Rewrite every one of the rows below, replacing each occurrence of "GUI agent" with "desktop automation agent" and leaving everything else unchanged.
— start of Materials provided —
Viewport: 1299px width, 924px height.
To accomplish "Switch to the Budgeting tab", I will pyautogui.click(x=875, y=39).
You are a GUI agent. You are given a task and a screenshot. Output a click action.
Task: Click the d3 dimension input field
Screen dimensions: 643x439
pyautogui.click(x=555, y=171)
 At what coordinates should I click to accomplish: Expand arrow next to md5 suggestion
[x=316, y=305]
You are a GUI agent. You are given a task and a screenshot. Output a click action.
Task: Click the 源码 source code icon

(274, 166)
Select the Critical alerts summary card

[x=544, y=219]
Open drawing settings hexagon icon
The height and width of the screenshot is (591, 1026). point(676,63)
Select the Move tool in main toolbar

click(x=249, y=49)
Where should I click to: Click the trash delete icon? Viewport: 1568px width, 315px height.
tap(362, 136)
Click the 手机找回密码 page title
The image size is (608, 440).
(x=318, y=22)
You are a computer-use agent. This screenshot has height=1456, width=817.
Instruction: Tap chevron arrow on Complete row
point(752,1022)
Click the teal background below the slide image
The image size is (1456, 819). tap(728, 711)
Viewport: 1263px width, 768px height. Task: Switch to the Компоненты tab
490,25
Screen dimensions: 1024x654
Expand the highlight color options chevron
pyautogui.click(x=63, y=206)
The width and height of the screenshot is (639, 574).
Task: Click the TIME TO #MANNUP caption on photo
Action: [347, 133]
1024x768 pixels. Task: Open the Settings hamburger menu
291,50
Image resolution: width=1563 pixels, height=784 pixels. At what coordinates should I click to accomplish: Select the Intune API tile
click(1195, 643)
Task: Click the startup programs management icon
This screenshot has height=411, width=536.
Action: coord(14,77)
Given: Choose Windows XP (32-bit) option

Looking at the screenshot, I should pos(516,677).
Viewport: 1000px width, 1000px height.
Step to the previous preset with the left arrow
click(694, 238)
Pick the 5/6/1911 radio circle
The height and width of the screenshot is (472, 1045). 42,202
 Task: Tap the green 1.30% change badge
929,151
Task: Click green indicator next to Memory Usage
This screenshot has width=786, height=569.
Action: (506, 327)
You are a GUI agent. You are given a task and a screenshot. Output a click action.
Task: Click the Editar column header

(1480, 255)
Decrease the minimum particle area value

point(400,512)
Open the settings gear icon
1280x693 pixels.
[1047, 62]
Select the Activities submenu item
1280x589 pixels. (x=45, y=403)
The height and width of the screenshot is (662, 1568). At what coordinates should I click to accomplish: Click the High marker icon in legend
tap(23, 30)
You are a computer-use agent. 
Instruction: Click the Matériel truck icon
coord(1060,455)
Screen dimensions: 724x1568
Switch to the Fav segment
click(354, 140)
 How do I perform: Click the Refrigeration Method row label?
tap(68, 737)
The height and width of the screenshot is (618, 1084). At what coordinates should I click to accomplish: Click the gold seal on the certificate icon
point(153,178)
— end of Materials provided —
Solution to this problem.
Viewport: 1299px width, 924px height.
To accomplish "Switch to the Budgeting tab", I will pyautogui.click(x=875, y=39).
You are a desktop automation agent. You are given a task and a screenshot. Output a click action.
Task: Click the d3 dimension input field
Screen dimensions: 643x439
pyautogui.click(x=555, y=171)
 At what coordinates should I click to accomplish: Expand arrow next to md5 suggestion
[x=316, y=305]
You are a desktop automation agent. You are given a task and a screenshot. Output a click action.
Task: Click the 源码 source code icon

(274, 166)
Select the Critical alerts summary card

[x=544, y=219]
Open drawing settings hexagon icon
The height and width of the screenshot is (591, 1026). point(676,63)
Select the Move tool in main toolbar

click(x=249, y=49)
Where should I click to: Click the trash delete icon? Viewport: 1568px width, 315px height.
tap(362, 136)
Click the 手机找回密码 page title
The image size is (608, 440).
(x=318, y=22)
You are a computer-use agent. This screenshot has height=1456, width=817.
Instruction: Tap chevron arrow on Complete row
point(752,1022)
Click the teal background below the slide image
The image size is (1456, 819). tap(728, 711)
Viewport: 1263px width, 768px height. Task: Switch to the Компоненты tab
490,25
Screen dimensions: 1024x654
Expand the highlight color options chevron
pyautogui.click(x=63, y=206)
The width and height of the screenshot is (639, 574).
Task: Click the TIME TO #MANNUP caption on photo
Action: [347, 133]
1024x768 pixels. Task: Open the Settings hamburger menu
291,50
Image resolution: width=1563 pixels, height=784 pixels. At what coordinates should I click to accomplish: Select the Intune API tile
click(1195, 643)
Task: Click the startup programs management icon
This screenshot has height=411, width=536.
Action: coord(14,77)
Given: Choose Windows XP (32-bit) option

Looking at the screenshot, I should pos(516,677).
Viewport: 1000px width, 1000px height.
Step to the previous preset with the left arrow
click(694, 238)
Pick the 5/6/1911 radio circle
The height and width of the screenshot is (472, 1045). 42,202
 Task: Tap the green 1.30% change badge
929,151
Task: Click green indicator next to Memory Usage
This screenshot has width=786, height=569.
Action: (506, 327)
You are a desktop automation agent. You are given a task and a screenshot. Output a click action.
Task: Click the Editar column header

(1480, 255)
Decrease the minimum particle area value

point(400,512)
Open the settings gear icon
1280x693 pixels.
[1047, 62]
Select the Activities submenu item
1280x589 pixels. (x=45, y=403)
The height and width of the screenshot is (662, 1568). At what coordinates should I click to accomplish: Click the High marker icon in legend
tap(23, 30)
You are a computer-use agent. 
Instruction: Click the Matériel truck icon
coord(1060,455)
Screen dimensions: 724x1568
Switch to the Fav segment
click(354, 140)
 How do I perform: Click the Refrigeration Method row label?
tap(68, 737)
The height and width of the screenshot is (618, 1084). At what coordinates should I click to accomplish: Click the gold seal on the certificate icon
point(153,178)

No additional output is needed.